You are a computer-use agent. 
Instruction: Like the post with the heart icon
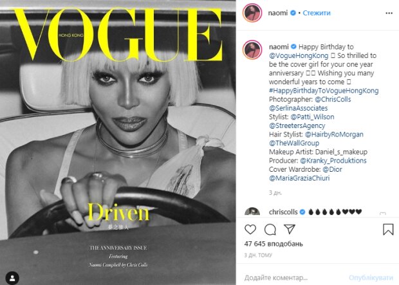(x=250, y=230)
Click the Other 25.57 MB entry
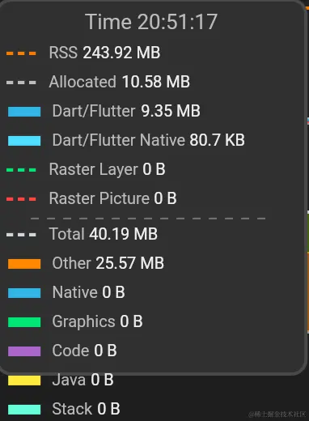Viewport: 309px width, 421px height. [108, 263]
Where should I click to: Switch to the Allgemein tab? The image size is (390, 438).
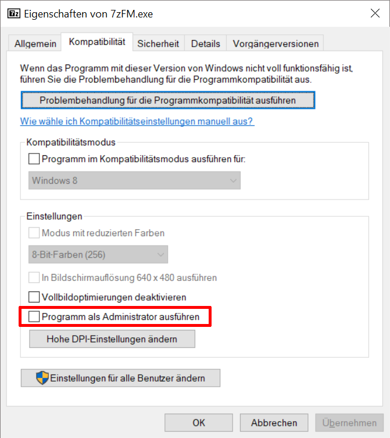coord(35,44)
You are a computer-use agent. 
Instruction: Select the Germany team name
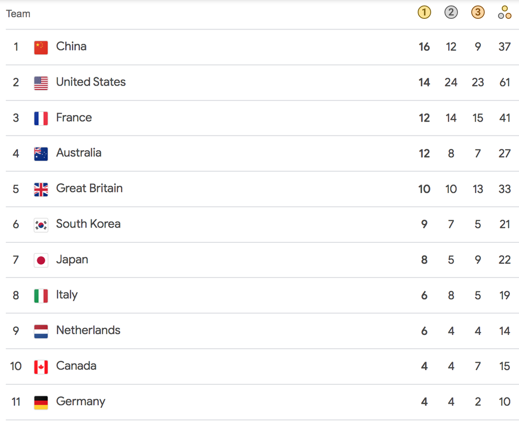(x=80, y=402)
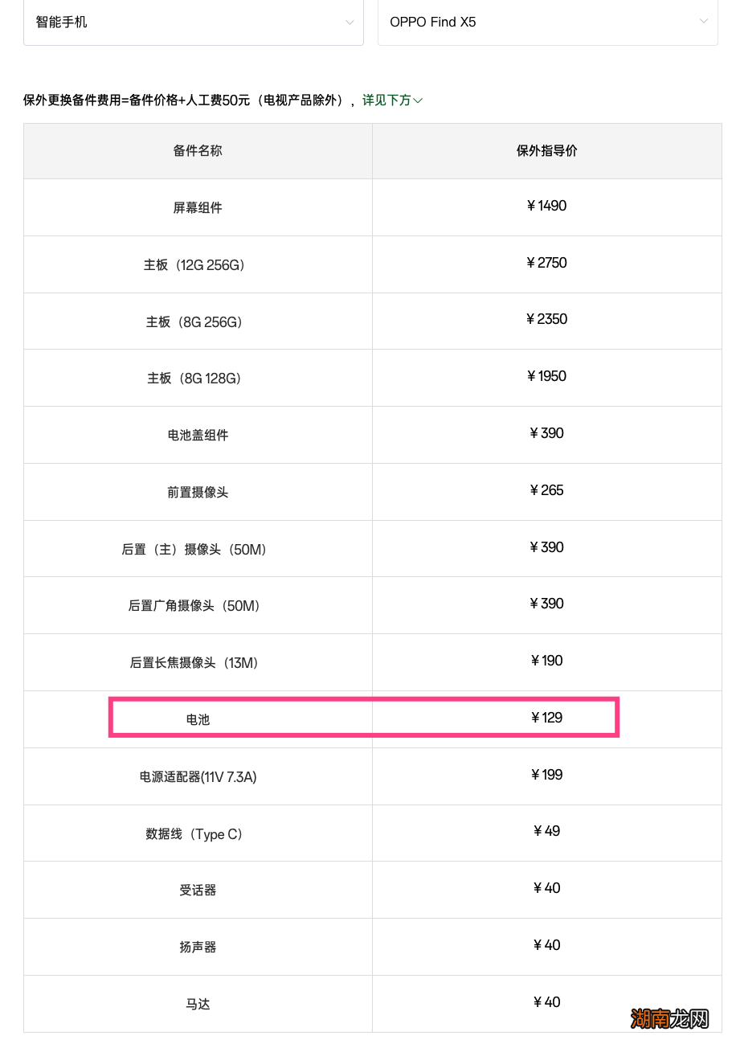Click the ¥129 battery price
736x1040 pixels.
(546, 718)
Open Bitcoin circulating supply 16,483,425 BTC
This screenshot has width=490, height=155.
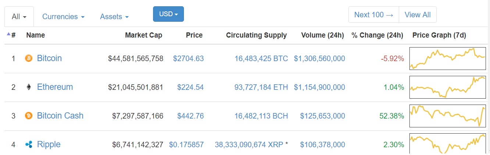[261, 59]
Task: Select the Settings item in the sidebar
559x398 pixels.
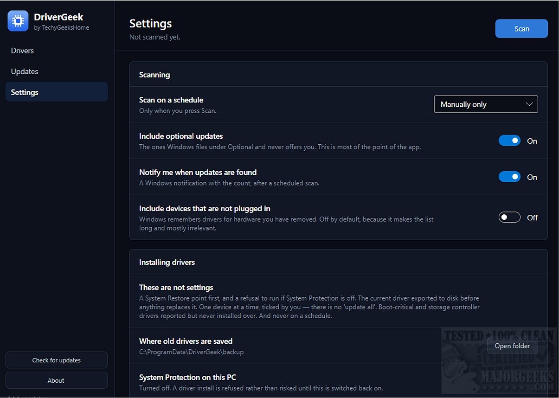Action: [x=57, y=92]
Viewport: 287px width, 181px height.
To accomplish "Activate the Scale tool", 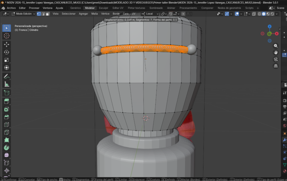I will coord(6,60).
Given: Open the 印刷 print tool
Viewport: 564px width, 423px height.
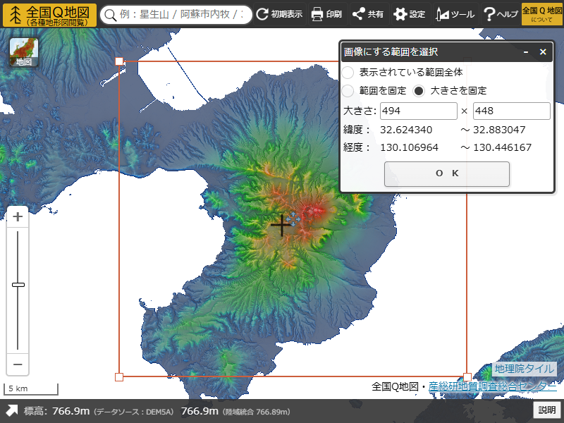Looking at the screenshot, I should coord(326,14).
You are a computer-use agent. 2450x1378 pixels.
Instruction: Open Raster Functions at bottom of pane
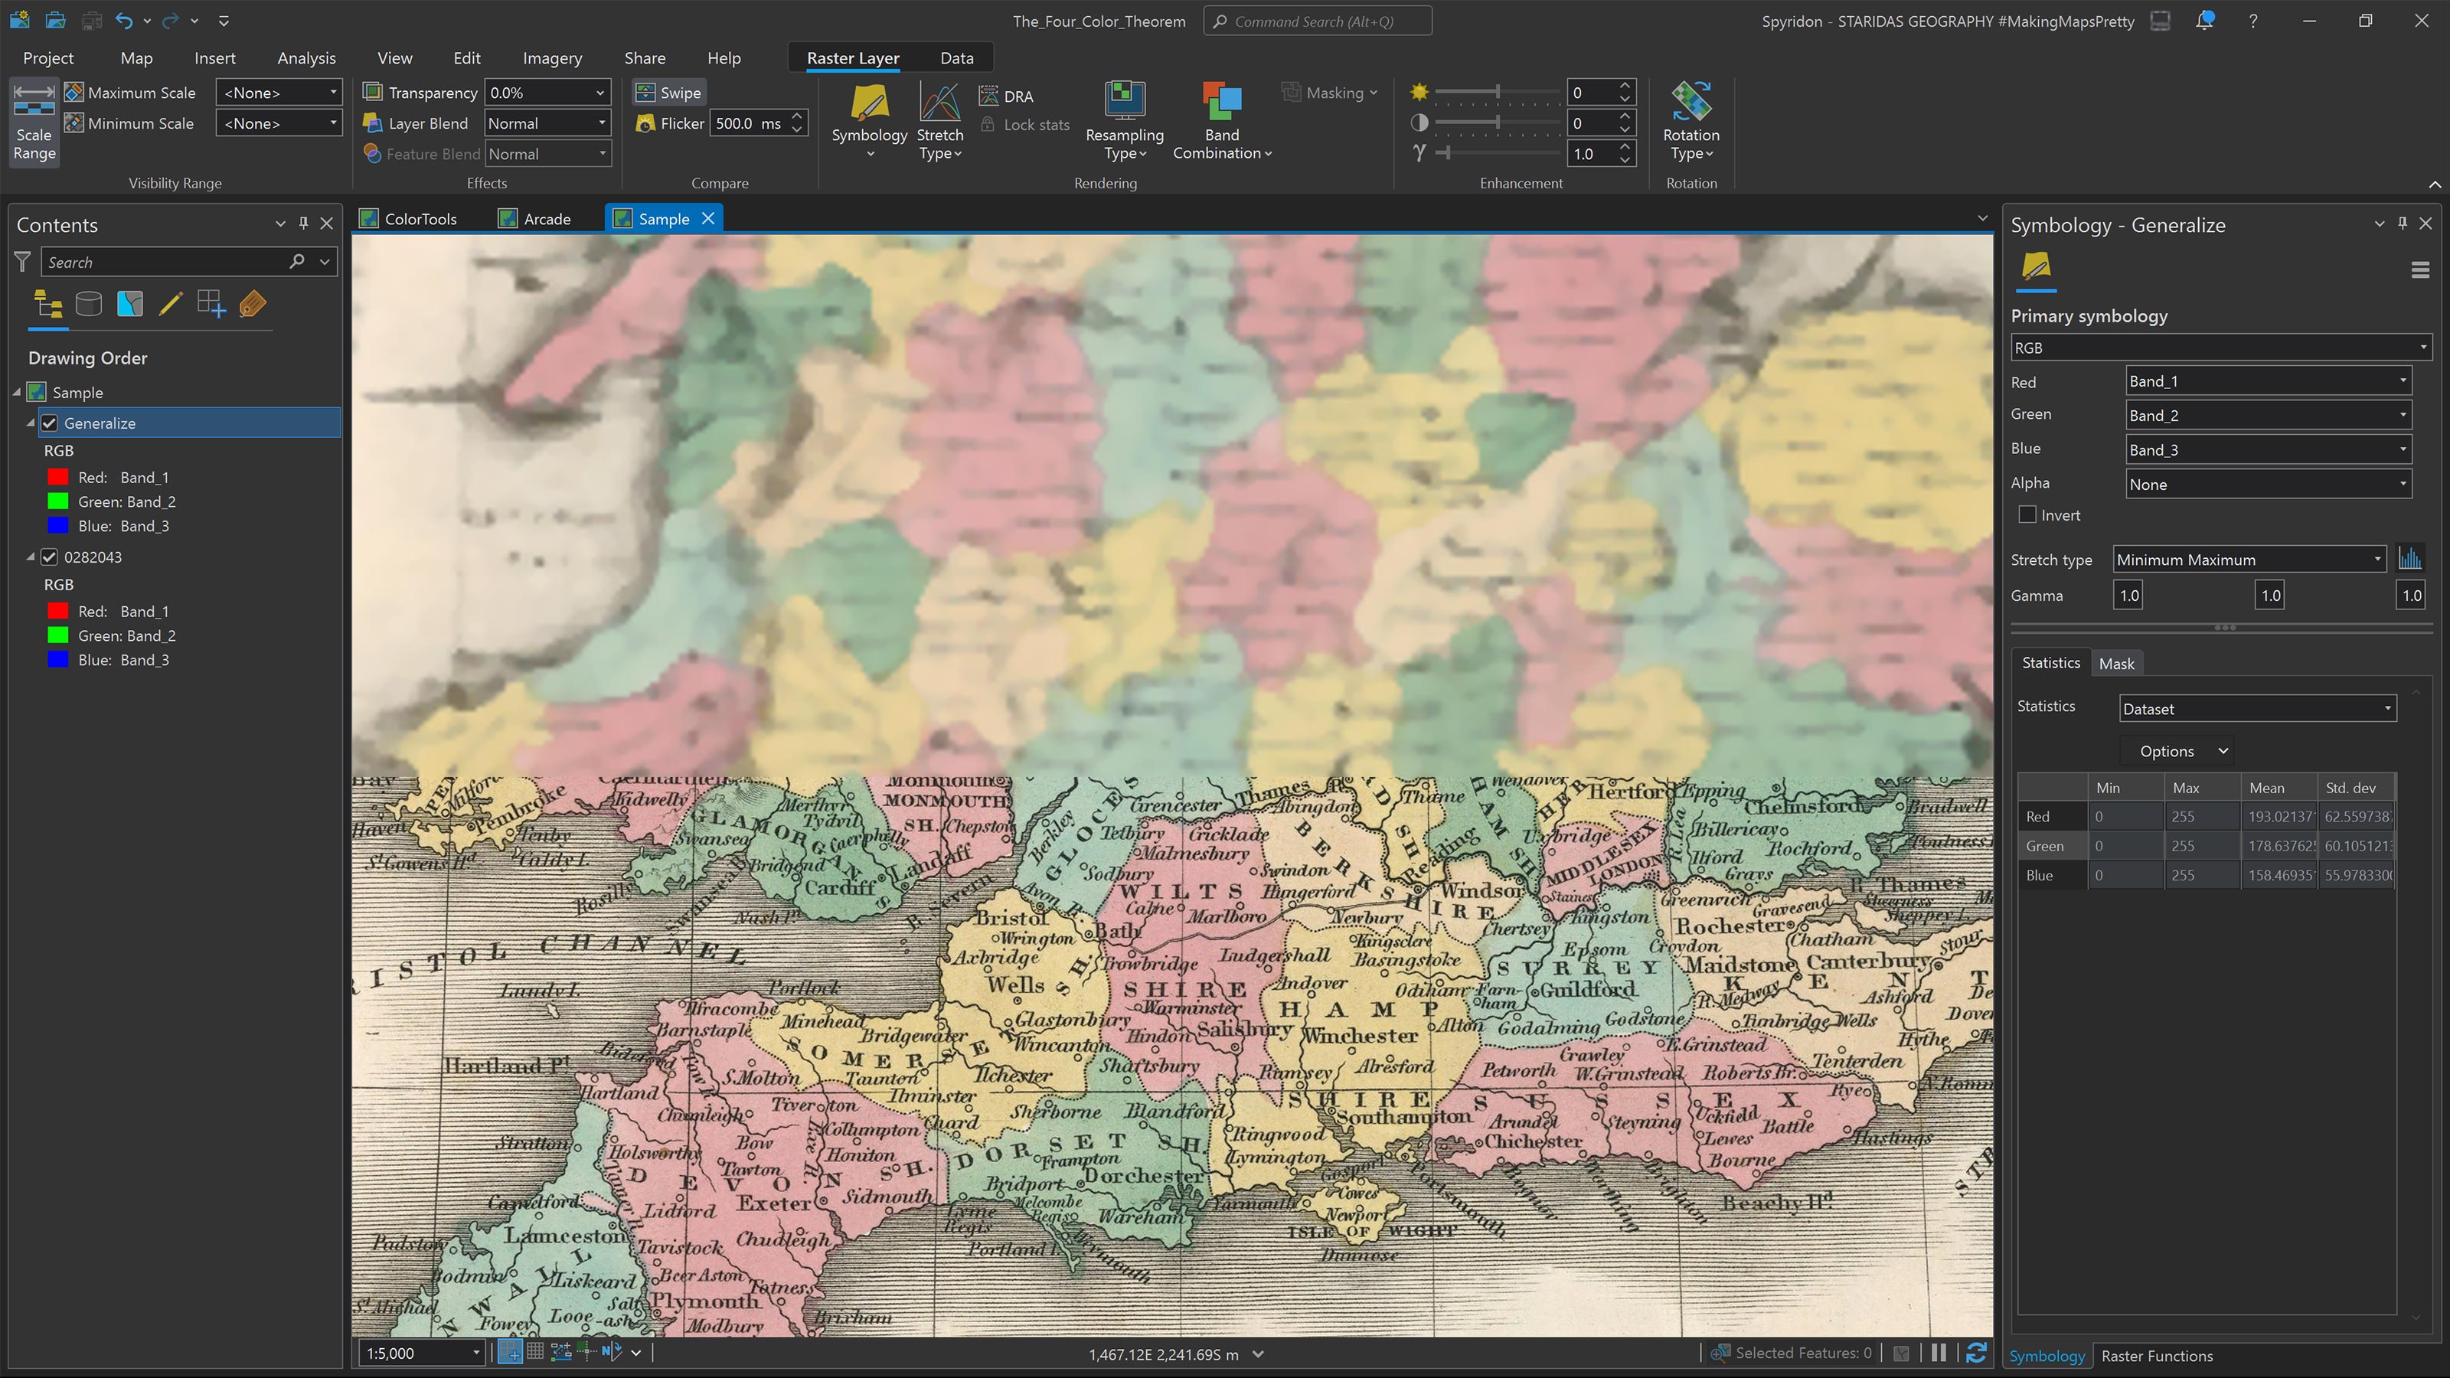2158,1355
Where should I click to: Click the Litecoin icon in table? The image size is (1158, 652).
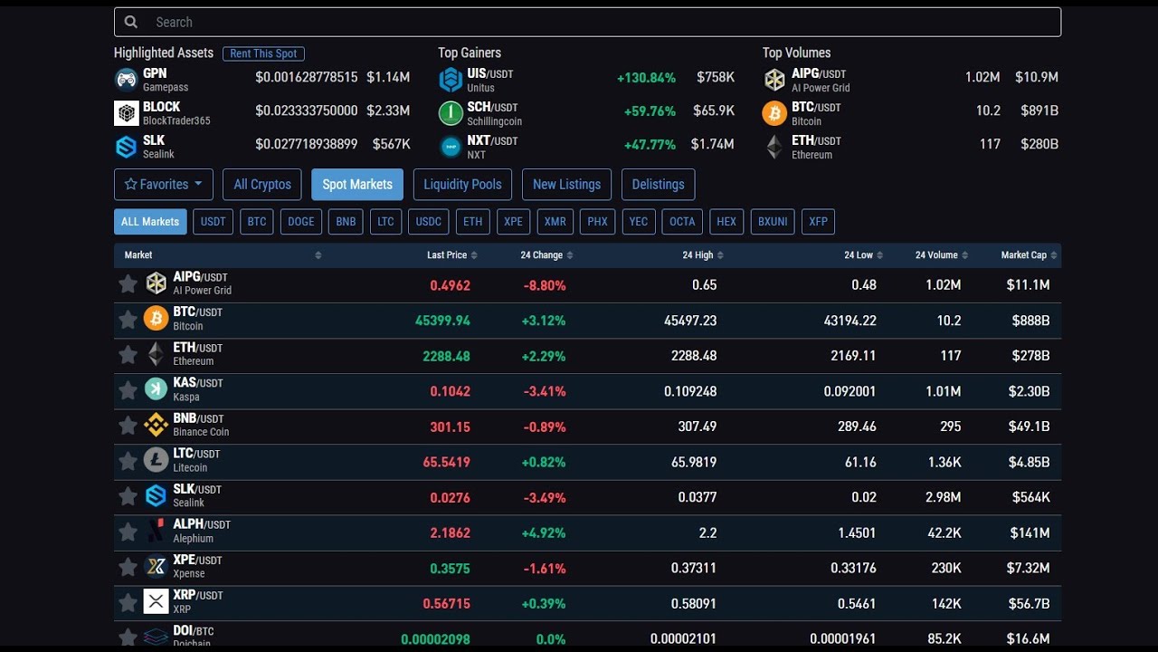click(x=156, y=460)
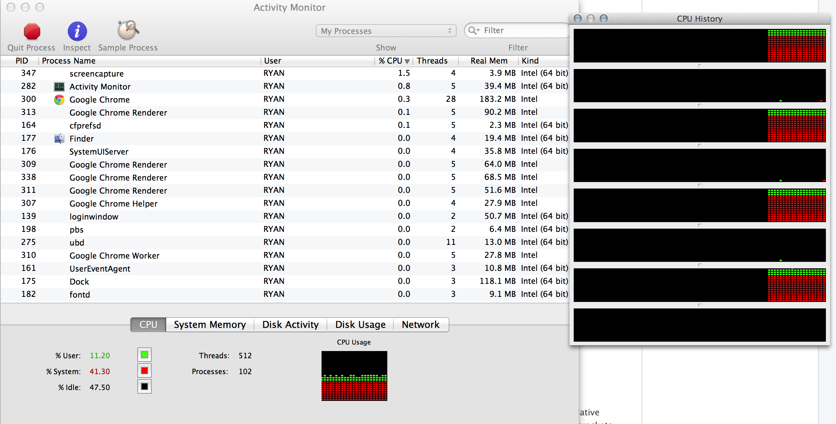Click the search magnifier in Filter field
Image resolution: width=836 pixels, height=424 pixels.
pos(473,31)
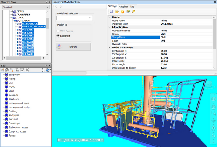217x147 pixels.
Task: Expand the /STEEL tree node
Action: [x=12, y=12]
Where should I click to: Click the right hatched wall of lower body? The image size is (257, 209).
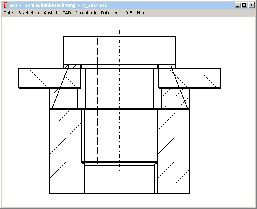(174, 151)
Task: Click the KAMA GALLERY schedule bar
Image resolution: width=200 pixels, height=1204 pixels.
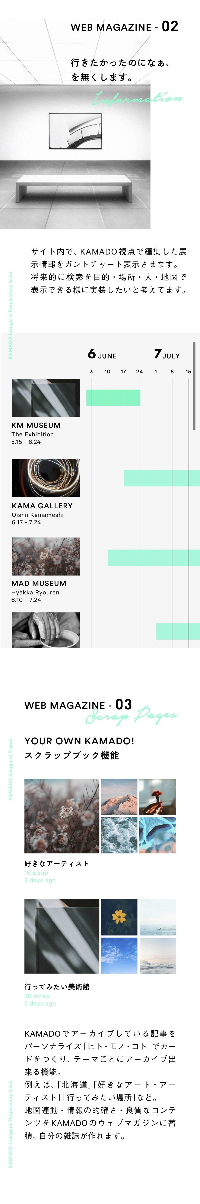Action: [x=162, y=478]
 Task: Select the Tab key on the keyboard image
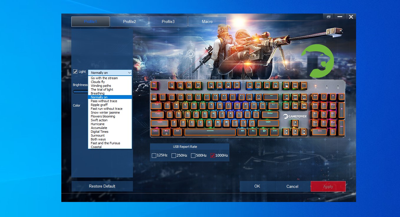(157, 106)
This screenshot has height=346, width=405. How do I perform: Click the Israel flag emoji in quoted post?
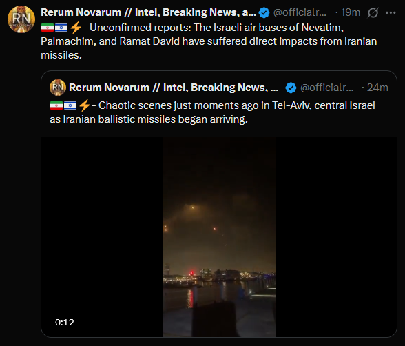point(70,105)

********

Copy out the lines word for word, starting with the line that contains "This screenshot has height=346, width=405." and going on through the last line. Leave out the pictures.

REPLY:
This screenshot has height=346, width=405. How do I perform: Click the Israel flag emoji in quoted post?
point(70,105)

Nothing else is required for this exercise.